To improve the robustness of deep classifiers against adversarial perturbations, many approaches have been proposed, such as designing new architectures with better robustness properties (e.g., Lipschitz-capped networks), or modifying the training process itself (e.g., min-max optimization, constrained learning, or regularization). These approaches, however, might not be effective at increasing the margin in the input (feature) space. As a result, there has been an increasing interest in developing training procedures that can directly manipulate the decision boundary in the input space. In this paper, we build upon recent developments in this category by developing a robust training algorithm whose objective is to increase the margin in the output (logit) space while regularizing the Lipschitz constant of the model along vulnerable directions. We show that these two objectives can directly promote larger margins in the input space. To this end, we develop a scalable method for calculating guaranteed differentiable upper bounds on the Lipschitz constant of neural networks accurately and efficiently.
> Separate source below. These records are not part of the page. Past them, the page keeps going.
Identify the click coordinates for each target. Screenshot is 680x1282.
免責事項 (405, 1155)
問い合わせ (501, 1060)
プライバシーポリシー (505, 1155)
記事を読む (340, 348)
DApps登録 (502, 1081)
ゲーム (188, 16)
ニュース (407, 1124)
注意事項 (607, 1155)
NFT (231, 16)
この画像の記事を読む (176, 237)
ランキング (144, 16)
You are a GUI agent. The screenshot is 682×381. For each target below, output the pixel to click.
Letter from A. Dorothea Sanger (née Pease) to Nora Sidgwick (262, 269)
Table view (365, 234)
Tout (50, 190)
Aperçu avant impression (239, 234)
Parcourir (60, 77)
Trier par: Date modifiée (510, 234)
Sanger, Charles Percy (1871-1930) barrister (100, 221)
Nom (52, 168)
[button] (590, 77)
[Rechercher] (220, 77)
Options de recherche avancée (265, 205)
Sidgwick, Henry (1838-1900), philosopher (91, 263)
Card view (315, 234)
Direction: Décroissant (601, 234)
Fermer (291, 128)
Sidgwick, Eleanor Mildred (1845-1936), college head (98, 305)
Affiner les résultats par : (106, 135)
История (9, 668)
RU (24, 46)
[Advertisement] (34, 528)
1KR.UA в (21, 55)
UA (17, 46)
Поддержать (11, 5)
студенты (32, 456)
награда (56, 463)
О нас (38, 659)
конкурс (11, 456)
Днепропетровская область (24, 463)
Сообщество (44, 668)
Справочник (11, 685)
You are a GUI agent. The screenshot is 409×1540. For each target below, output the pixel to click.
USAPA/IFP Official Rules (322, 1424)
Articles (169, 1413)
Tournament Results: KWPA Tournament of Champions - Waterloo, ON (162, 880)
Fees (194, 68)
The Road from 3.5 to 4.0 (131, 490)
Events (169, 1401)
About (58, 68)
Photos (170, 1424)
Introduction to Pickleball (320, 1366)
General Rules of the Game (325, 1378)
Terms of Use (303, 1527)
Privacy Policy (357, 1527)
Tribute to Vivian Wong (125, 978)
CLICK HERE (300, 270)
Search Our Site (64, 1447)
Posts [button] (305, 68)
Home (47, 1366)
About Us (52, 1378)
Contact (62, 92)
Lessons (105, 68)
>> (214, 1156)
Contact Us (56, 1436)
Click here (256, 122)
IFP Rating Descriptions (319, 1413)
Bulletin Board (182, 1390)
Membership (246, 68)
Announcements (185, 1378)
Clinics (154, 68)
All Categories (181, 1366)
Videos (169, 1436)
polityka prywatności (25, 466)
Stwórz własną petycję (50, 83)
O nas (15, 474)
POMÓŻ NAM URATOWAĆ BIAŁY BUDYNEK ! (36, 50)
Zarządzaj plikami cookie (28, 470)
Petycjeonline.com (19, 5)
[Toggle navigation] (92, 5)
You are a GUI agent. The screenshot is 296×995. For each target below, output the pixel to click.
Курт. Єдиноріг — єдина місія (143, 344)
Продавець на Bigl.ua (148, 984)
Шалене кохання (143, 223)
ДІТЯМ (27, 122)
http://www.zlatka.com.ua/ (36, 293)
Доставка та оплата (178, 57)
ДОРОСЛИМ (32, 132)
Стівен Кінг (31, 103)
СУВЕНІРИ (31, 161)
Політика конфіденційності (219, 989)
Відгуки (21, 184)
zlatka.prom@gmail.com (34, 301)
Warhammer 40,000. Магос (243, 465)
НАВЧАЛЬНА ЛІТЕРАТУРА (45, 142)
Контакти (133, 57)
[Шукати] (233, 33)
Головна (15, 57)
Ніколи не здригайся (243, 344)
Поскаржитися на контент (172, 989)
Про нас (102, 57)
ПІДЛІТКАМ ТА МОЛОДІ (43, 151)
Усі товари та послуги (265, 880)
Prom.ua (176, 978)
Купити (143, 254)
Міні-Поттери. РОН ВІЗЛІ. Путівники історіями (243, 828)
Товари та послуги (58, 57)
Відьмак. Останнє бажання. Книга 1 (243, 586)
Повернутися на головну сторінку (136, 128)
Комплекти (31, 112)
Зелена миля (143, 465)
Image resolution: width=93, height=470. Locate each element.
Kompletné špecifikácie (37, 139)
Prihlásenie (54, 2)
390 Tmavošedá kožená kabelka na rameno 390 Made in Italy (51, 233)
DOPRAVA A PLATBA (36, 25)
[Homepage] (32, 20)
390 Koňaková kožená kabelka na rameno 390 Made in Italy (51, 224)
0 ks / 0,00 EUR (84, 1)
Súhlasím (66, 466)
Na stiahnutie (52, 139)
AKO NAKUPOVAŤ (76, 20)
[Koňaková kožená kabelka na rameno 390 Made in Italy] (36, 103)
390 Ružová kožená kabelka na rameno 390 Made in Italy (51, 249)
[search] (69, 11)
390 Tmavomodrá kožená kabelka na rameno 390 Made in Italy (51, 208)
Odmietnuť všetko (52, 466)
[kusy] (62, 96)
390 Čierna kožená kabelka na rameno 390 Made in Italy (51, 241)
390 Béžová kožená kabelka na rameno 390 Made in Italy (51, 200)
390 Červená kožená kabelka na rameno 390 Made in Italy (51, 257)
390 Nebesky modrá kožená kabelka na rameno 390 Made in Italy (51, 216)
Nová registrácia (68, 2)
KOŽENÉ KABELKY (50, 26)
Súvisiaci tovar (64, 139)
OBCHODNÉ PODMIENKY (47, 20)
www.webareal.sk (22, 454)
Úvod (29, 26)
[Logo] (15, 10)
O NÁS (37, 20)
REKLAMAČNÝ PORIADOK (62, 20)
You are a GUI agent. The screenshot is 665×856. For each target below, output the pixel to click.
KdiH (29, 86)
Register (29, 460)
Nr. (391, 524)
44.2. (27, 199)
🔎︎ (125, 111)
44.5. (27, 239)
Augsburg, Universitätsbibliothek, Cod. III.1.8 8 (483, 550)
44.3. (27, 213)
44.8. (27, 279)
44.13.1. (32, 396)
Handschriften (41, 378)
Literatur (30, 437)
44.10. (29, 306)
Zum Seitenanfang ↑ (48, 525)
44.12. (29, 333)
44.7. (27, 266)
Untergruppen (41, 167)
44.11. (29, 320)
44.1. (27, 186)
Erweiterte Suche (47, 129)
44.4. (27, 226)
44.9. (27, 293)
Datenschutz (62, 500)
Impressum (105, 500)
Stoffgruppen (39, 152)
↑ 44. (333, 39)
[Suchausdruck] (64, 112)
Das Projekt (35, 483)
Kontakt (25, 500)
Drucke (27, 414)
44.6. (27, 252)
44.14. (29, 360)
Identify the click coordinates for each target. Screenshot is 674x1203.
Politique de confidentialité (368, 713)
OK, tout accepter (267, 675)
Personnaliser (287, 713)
The relative accuracy of the bounds prevents excessive regularization and allows for more direct manipulation of the decision boundary. Furthermore, our Lipschitz bounding algorithm exploits the monotonicity and Lipschitz continuity of the activation layers, and the resulting bounds can be used to design new layers with controllable bounds on their Lipschitz constant. Experiments on the MNIST, CIFAR-10, and Tiny-ImageNet data sets verify that our proposed algorithm obtains competitively improved results compared to the state-of-the-art.

翻译：为提升深度分类器对抗扰动的鲁棒性，已有多种方法被提出，例如设计具有更优鲁棒性特性的新架构（如Lipschitz约束网络），或改进训练过程本身（如极小极大优化、约束学习或正则化）。然而，这些方法可能无法有效增大输入（特征）空间中的间隔。因此，开发能够直接操纵输入空间中决策边界的训练方法受到日益增长的关注。本文基于该领域的最新进展，提出一种鲁棒训练算法，其目标是在输出（逻辑值）空间中增大间隔，同时沿脆弱方向正则化模型的Lipschitz常数。我们证明这两个目标可直接促进输入空间中更大的间隔。为此，我们开发了一种可扩展的方法，用于准确高效地计算神经网络Lipschitz常数具有保证可微性的上界。该上界的相对准确性避免了过度正则化，并允许更直接地操纵决策边界。此外，我们的Lipschitz边界计算算法利用了激活层的单调性和Lipschitz连续性，所得边界可用于设计具有可控Lipschitz常数边界的新层。在MNIST、CIFAR-10和Tiny-ImageNet数据集上的实验验证表明，与现有最优方法相比，我们提出的算法获得了具有竞争力的改进结果。